• TO DO:
Filter the records for "element" and keep each line that has it.

• PROVIDED DATA:
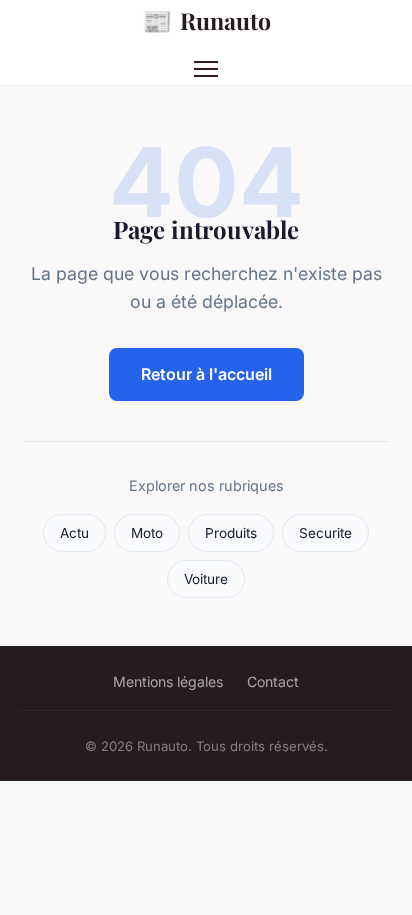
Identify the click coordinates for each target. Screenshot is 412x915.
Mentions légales (168, 681)
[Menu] (206, 69)
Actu (74, 533)
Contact (273, 681)
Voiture (206, 579)
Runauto (206, 20)
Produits (231, 533)
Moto (147, 533)
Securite (325, 533)
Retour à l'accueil (206, 374)
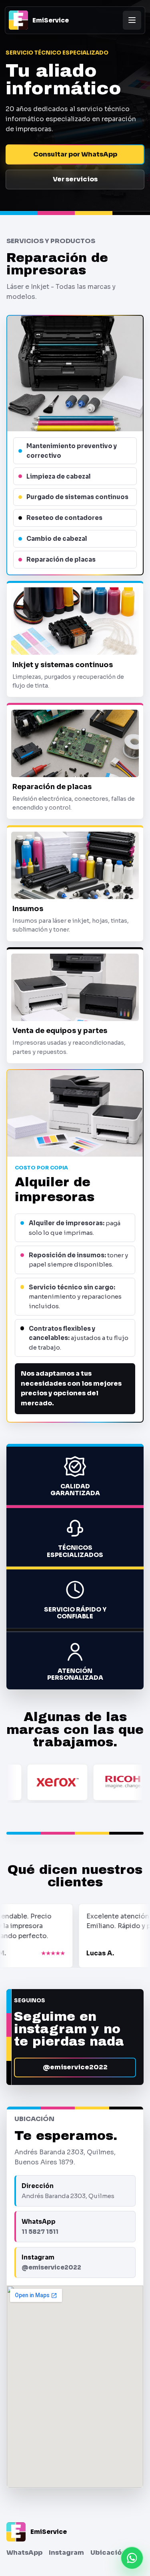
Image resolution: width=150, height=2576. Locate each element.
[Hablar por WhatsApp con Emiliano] (132, 2558)
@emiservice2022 (75, 2067)
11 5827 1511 (40, 2231)
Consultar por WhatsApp (75, 154)
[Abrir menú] (132, 20)
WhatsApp (24, 2552)
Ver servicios (75, 179)
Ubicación (108, 2552)
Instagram (66, 2552)
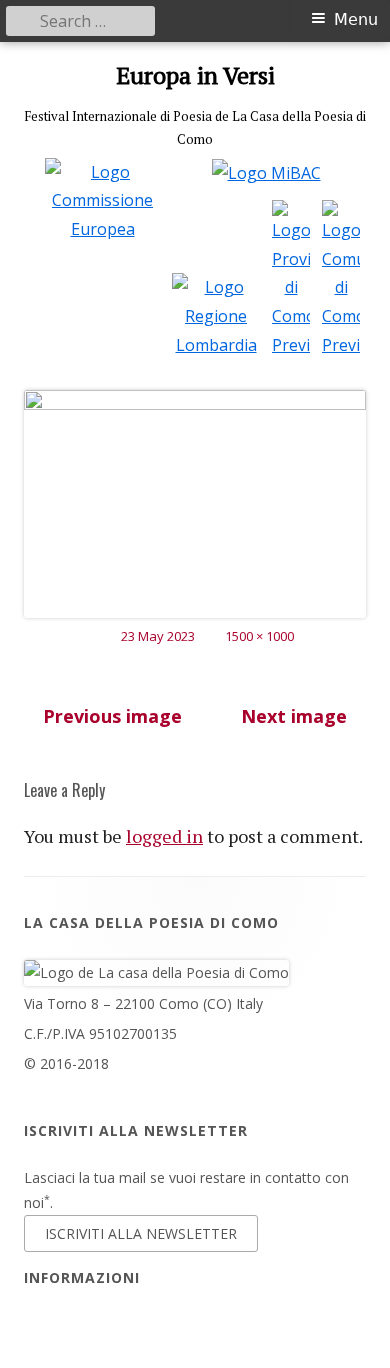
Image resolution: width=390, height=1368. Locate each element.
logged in (164, 836)
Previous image (112, 716)
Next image (294, 716)
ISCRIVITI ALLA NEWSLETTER (141, 1233)
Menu (356, 19)
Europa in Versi (195, 75)
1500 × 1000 (259, 636)
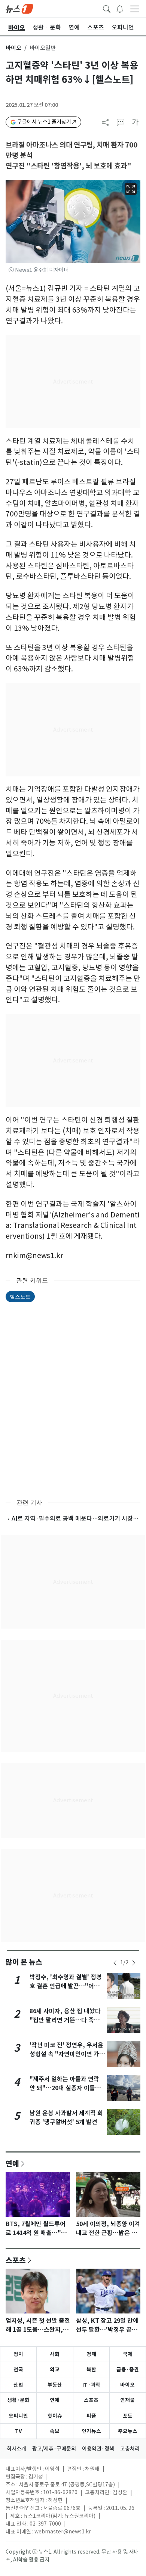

• TASK RESPONSE:
Image resolution: width=150, height=2576. Locate each element.
Image resolution: width=390, height=1368. Locate each element.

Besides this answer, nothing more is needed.